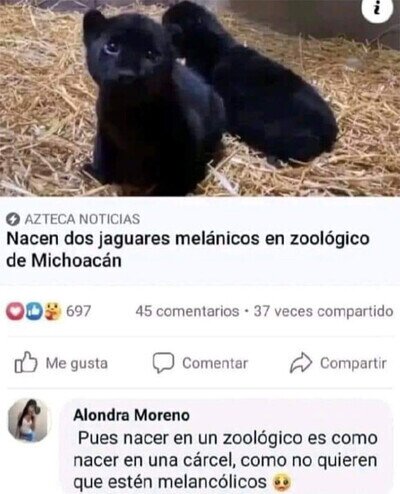Open Alondra Moreno's profile picture
Image resolution: width=400 pixels, height=494 pixels.
click(x=29, y=420)
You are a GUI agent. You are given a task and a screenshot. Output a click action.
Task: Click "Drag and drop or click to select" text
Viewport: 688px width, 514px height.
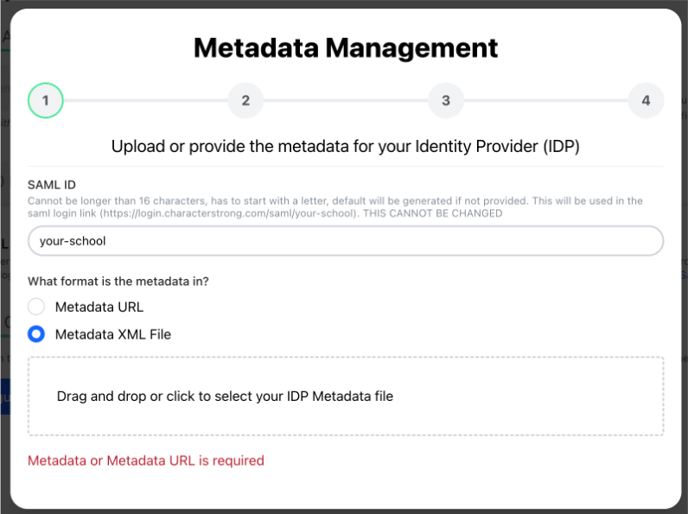pos(225,396)
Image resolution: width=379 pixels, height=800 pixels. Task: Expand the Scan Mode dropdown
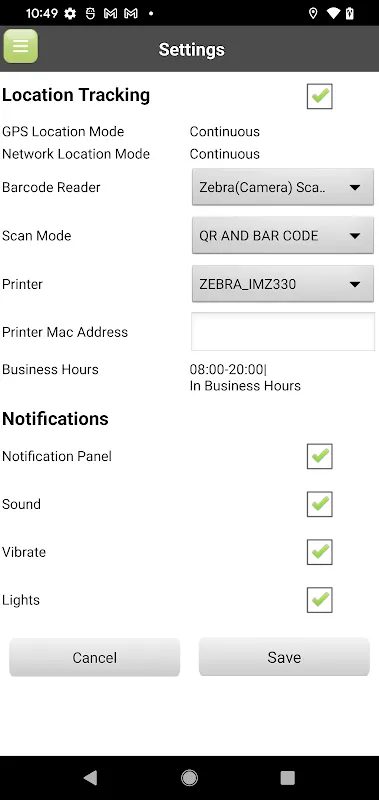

** Exercise brief **
Your copy must hold exactly the lines from the one with "Viewport: 688px width, 514px height." to the end of the records above, both included, and no pictures.

** Completed exercise **
Viewport: 688px width, 514px height.
pos(225,396)
Image resolution: width=379 pixels, height=800 pixels. Task: Expand the Scan Mode dropdown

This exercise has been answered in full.